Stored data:

↓

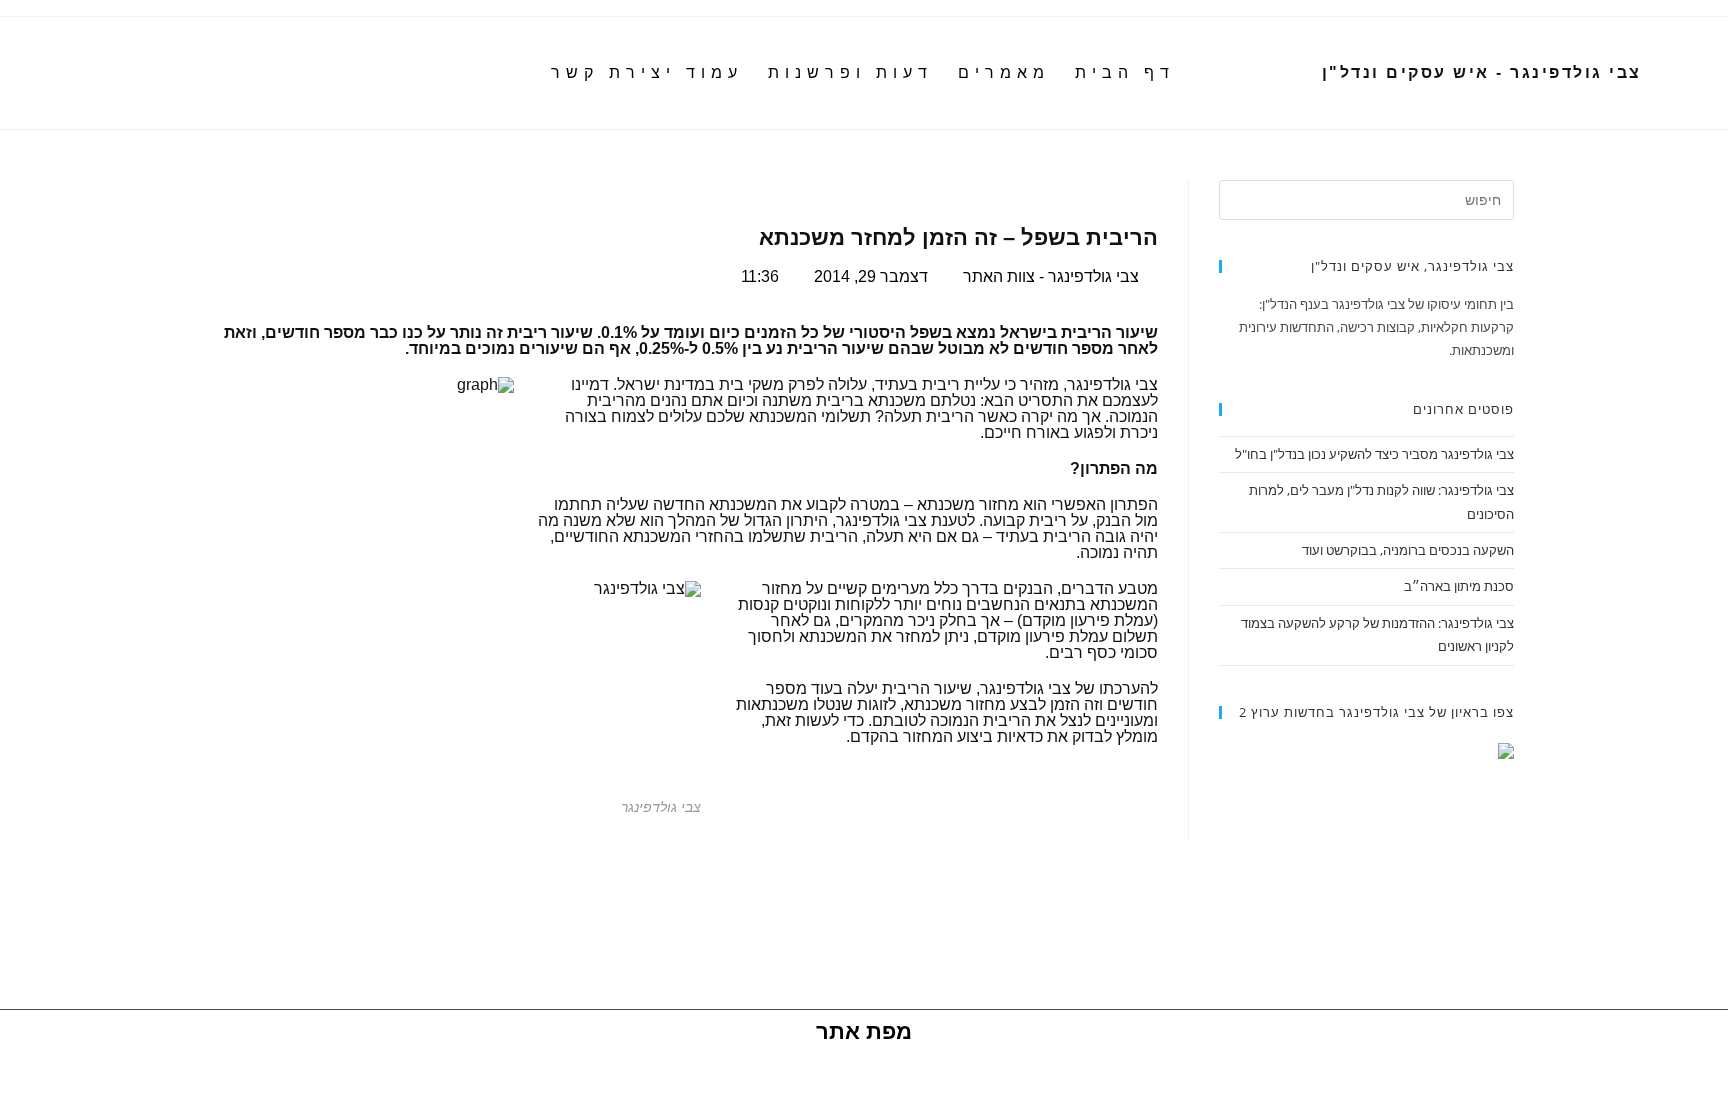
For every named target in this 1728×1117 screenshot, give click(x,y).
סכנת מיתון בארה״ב (1459, 586)
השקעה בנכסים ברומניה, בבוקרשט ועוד (1408, 550)
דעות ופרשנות (850, 73)
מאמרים (1004, 73)
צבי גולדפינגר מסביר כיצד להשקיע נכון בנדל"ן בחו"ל (1374, 454)
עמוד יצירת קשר (647, 73)
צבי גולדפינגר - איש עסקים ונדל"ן (1482, 72)
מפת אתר (864, 1031)
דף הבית (1125, 73)
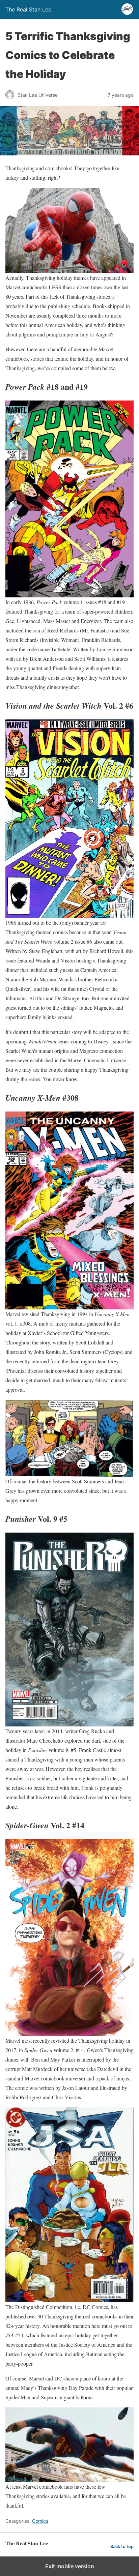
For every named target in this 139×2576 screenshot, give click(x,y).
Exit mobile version (69, 2566)
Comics (40, 2521)
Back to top (122, 2546)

↑

- [HOW TO COMPLETE THIS TASK]
Please repeat, exactly as written, only the lines from the line with "מפת אתר (864, 1031)" to the end of the data, leaving out every picture.

- [THE ANSWER]
מפת אתר (864, 1031)
דף הבית (1125, 73)
For every named target in this 139×2576 screenshot, give click(x,y).
Exit mobile version (69, 2566)
Comics (40, 2521)
Back to top (122, 2546)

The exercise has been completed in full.